Collected data
···

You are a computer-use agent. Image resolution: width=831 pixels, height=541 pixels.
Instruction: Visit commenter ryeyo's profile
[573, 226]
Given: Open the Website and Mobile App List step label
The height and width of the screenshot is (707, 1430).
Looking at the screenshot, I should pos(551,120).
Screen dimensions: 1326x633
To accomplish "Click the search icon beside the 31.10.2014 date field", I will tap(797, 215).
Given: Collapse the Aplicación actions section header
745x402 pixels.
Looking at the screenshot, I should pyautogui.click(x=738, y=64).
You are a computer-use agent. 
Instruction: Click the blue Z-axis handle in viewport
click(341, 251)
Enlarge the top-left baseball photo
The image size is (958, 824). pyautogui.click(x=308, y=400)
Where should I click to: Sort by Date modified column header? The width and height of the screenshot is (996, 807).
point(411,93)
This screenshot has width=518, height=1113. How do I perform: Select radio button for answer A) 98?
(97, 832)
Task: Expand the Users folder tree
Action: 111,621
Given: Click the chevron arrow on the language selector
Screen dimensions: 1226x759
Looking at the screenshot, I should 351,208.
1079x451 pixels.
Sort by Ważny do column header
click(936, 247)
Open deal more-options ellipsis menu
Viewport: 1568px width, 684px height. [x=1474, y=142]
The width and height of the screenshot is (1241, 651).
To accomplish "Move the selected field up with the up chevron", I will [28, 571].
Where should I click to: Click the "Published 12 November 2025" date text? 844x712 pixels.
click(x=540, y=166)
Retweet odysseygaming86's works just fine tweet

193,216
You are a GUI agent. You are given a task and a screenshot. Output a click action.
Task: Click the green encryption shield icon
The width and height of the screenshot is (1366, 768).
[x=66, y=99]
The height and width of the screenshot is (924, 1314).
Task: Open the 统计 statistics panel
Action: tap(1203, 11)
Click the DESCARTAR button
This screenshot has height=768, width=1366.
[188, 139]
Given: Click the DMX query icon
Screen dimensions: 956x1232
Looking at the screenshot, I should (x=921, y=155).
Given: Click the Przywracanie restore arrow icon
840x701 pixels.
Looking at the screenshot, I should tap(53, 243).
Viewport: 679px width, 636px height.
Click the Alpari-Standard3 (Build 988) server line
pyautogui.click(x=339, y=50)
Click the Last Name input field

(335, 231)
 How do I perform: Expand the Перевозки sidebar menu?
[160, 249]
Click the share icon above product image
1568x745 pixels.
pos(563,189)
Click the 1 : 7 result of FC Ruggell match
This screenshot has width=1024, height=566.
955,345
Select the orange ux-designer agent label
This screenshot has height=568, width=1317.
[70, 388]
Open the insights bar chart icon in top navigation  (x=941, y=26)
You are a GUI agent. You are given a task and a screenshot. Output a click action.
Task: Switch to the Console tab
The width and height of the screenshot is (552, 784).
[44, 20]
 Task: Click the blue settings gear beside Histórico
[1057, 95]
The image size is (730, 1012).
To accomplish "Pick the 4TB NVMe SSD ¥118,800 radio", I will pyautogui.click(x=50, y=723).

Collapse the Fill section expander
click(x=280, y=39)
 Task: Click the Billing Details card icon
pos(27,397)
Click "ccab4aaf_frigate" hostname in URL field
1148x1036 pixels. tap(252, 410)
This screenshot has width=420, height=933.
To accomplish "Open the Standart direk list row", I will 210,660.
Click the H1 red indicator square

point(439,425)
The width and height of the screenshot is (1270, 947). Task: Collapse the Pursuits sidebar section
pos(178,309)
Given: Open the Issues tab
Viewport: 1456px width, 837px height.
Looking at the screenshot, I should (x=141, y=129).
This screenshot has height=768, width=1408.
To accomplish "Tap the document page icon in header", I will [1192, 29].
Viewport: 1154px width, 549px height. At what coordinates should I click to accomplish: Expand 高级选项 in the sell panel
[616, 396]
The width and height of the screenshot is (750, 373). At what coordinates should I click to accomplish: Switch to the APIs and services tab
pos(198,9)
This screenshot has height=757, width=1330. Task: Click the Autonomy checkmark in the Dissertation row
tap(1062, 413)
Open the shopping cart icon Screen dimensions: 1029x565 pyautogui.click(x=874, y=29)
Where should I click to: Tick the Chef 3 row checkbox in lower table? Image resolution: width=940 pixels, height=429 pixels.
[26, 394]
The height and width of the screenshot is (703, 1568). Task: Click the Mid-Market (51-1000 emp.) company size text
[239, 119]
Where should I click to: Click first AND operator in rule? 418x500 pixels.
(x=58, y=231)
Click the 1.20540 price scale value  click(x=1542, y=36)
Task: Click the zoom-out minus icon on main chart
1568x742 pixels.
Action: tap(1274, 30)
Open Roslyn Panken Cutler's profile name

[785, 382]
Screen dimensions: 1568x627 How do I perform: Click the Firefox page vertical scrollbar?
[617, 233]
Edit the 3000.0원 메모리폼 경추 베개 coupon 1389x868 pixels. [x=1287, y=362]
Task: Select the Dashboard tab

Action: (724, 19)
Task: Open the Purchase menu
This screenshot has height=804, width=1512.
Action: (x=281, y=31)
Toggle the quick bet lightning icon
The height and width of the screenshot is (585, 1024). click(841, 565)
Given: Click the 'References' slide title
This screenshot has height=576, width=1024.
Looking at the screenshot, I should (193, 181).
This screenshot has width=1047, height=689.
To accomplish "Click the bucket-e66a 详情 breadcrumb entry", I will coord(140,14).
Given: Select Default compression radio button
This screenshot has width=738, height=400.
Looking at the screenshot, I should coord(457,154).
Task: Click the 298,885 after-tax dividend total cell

···

▶ _Your goal_
Take the entries above and return only the lines from the one with "This screenshot has width=518, height=1113." to the one with "Click the DESCARTAR button", both included, unchanged.

▶ _Output for this exercise_
This screenshot has width=518, height=1113. How do I perform: Select radio button for answer A) 98?
(97, 832)
Task: Expand the Users folder tree
Action: 111,621
Given: Click the chevron arrow on the language selector
Screen dimensions: 1226x759
Looking at the screenshot, I should 351,208.
1079x451 pixels.
Sort by Ważny do column header
click(936, 247)
Open deal more-options ellipsis menu
Viewport: 1568px width, 684px height. [x=1474, y=142]
The width and height of the screenshot is (1241, 651).
To accomplish "Move the selected field up with the up chevron", I will [28, 571].
Where should I click to: Click the "Published 12 November 2025" date text? 844x712 pixels.
click(x=540, y=166)
Retweet odysseygaming86's works just fine tweet

193,216
You are a GUI agent. You are given a task and a screenshot. Output a click action.
Task: Click the green encryption shield icon
The width and height of the screenshot is (1366, 768).
[x=66, y=99]
The height and width of the screenshot is (924, 1314).
Task: Open the 统计 statistics panel
Action: tap(1203, 11)
Click the DESCARTAR button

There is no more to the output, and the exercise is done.